We support what's there when we buy it, so do we have the right to complain? Do comics publishers owe us anything? I have no answers, just questions right now.Go over and read the whole post and then come back, I'll be waiting.
Good. Are you back? Then lets go over a few potential answers.
I think that much of this goes back to realizing that we, the consumers, vote with our all-mightly dollar. And we deserve the entertainment that we pay for. this is the reality. Its a business. And I tell you that if everyone that bought X-Men last month went and bought Scooby-Doo this month, Marvel and DC would not collapse, they would scramble to start to produce Scooby-Doo knock-offs. And if they don't come up with a good enough knock-off, then they deserve to go out of business. Period.
History has shown this. Its quite clear. Where the dollar leads the companies will follow. Panting. Most companies are two bit whores, which is a perfect analogy as to why we got all the chromium covers that we could wallpaper the birdcage with in the '90's. And I'm not slamming comic companies with just this brush, it works for car companies, TV networks, magazines. They stay in business giving the customer what they want. We have to show them what we'll support, what we want.
So anytime that we keep pull lists in shops that aren't filled with exactly what we want to read, we're reinforcing bad behavior by the companies in ordering patterns. I'm really stunned by the number of comic book bloggers that talk about having wean themselves off of certain books. Sorry, too many bad '70's marvel comics with Arvell Jones, Rich Howell, and John Tartaglione got me out of that habit.
I do have the quandry with the trades, and I've posted many times on this, and will probably post many more times on it. I'll say it again here: I prefer trades and this is clearly the medium of the future. It allows for a work to stay in print, giving it a longer shelf life, presents a more compelling read: self-contained and, hopefully satisfying a real read, not a 10 minute diversion, and markets well in a book store, not a niche shop. I'm still waiting for the final issue of Ultimates to come out so that they can collect the damn thing. I want to read my books in this form and I'll pay the money to support it. Don't own a single issue of Fables, but I have all the trades on the book shelf in my studio. Someday I hope to have Pistoleras to put next to it.

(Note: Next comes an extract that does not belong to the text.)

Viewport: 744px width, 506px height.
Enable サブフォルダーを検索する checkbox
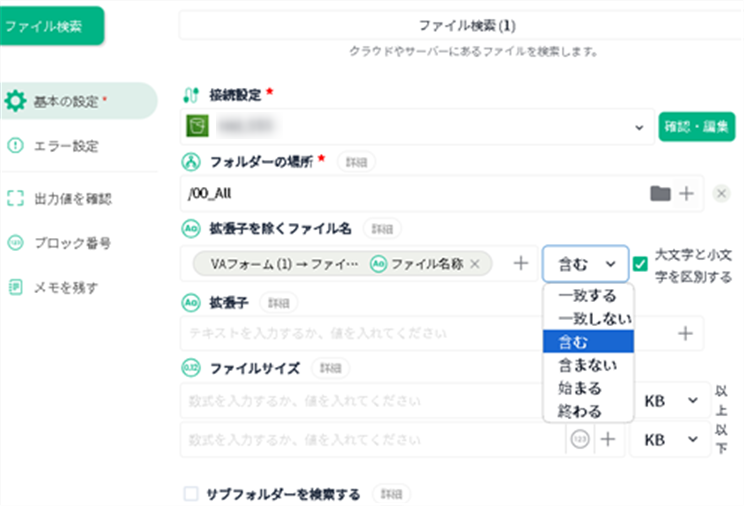click(191, 494)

Occasionally publishers, networks, and other entertainment outlets will support a work that the editors stand behind, and we've gotten a lot of good work this way, from TV to comics to movies. But it is in the minority. Everyone has an example of that critically lauded TV show that was cancelled despite everyone who ever saw it liking it. But TV has the imperfect filter known as the nielsens, and comics have a far more direct outlet to prevent this for happening as much. I mean really, does anyone actually remember how idiotic it was for them to cancel Babylon 5? And what numbers that show has done on DVD? That was probably the last such casualty of its type... (until Firefly and Serenity).
If we don't support gratuitious ass shots and poorly written female characters, then we'll likely get a lot less of them. (I love having a spinner rack in the house, and seeing what comics my 6 year old daughter Sophie picks up from the rack. Its not often what I would think, which is why I stock it with a variety of different comics!) Adolescent boys will always be drawn in by T & A, and to that I say a big, "duh". Even the most ardent feminist would be not be so naive as to try to show a logical argument as to why the 14 year old should be steered to a more "relationship oriented" comic. Hormones have power.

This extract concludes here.